## Do this
Copy out, word for word, the part of the passage about the cod film that runs from "The filmmakers take" to "in Vancouver, Canada.".

The cod reporter, standing erect with hat and microphone in cartoon insertions in the film The Cod Report, is very lively. “Will we survive?” he asks, and explains why over the last 60 years his fellow cod have at times been nearly eradicated because of ever-bigger boats and nets. “Only a few of them up there understand that everything is connected with everything else and that we need each other”, the clever cod says with a sigh from the Baltic Sea bed. He explains these connections to us humans with patience and humor. For example, he remarks that strong cod stocks would be good for countering the algae blooms in the summer, which for many of us spoil the fun of swimming in the sea.
The filmmakers take us along with Lo Persson, the Swedish student from Umeå, on a two-year trip to learn about the cod, a trip that takes us to Poland, Sweden, Denmark, Germany, and Canada. Twenty-six-year-old Lo knew nothing about the cod problem when she started working on a research project at the University of British Columbia in Vancouver, Canada.
Just as I actually know nothing when I buy cod in the supermarket in Roskilde, the town in Denmark where I live. Year after year, I am amazed that it can be bought so cheaply. Although we keep reading headlines explaining that the stocks are in jeopardy.
These headlines are particularly glaring when Persson begins to uncover the human dealings with cod. Since 2006, environmentalists have been demanding a total moratorium on all fishing. In 2007, the EU fisheries ministers did not immediately accede to this demand, except in the case of Poland because of the illegal fishing that was formerly widespread there.
Yet the small fishermen affected do not keep the moratorium. Rydén and Solarz accompany a young Pole on his small cutter, illegally fishing for cod: “What does it matter whether I or some Dane catches the fish? It’s all business.” He knows that there are hardly any inspections and he sells right in the harbor. “Baltic gold”, remarks Marcin Cholewinski laughing.
The film shows the bizarre EU management of this now rare gold in an impressive way. While the Polish fisherman on his rickety cutter takes a few hundred kilograms of cod out of the sea illegally, Rickard Sollander, a Swede, is allowed to take 1.5 tons from the water each week with his extremely modern trawler. His huge net invariably catches eight tons. According to EU rules, he must throw nearly seven tons back into the sea, all dead. “You turn your back and try to think about something else”, he says sadly.
“It’s crazy, but everyone says it’s OK”, Cholewinski says about this dumping. “But when a Polish fisherman catches 300 kilos, all hell breaks loose.” Despite the fishing moratorium, he is going to buy three completely dilapidated old cutters in Sweden — and then not use them. His government pays the cod fishermen a monthly premium of €2,500 for every boat that they do not go out in to fish cod.

## Data extract
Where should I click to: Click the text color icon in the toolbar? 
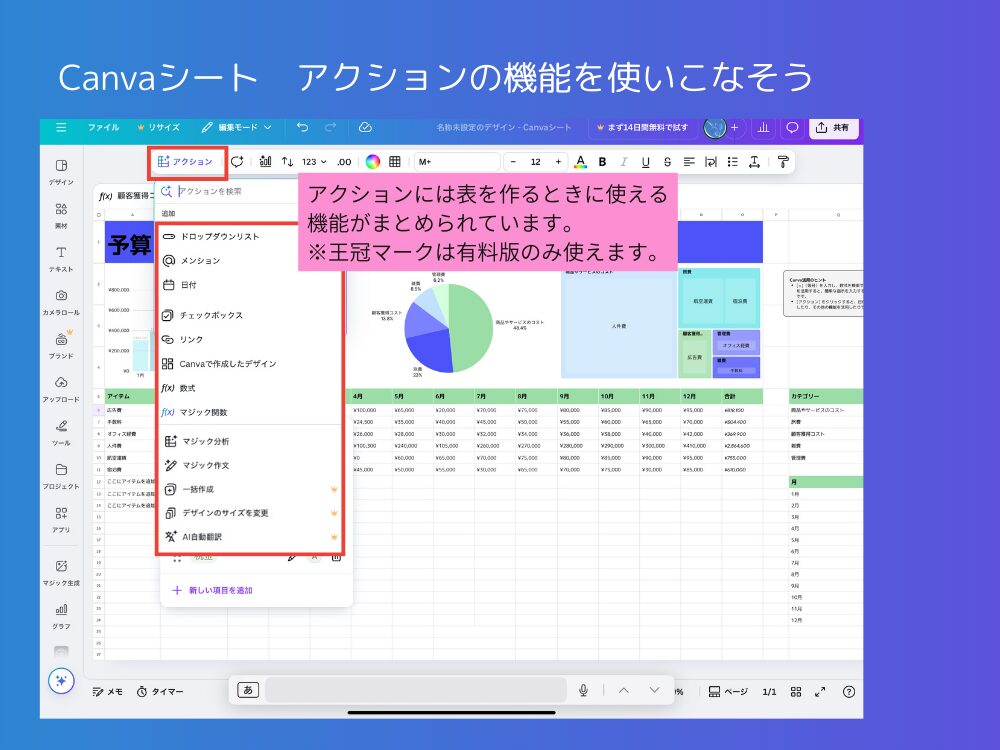point(580,161)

## Full answer
The filmmakers take us along with Lo Persson, the Swedish student from Umeå, on a two-year trip to learn about the cod, a trip that takes us to Poland, Sweden, Denmark, Germany, and Canada. Twenty-six-year-old Lo knew nothing about the cod problem when she started working on a research project at the University of British Columbia in Vancouver, Canada.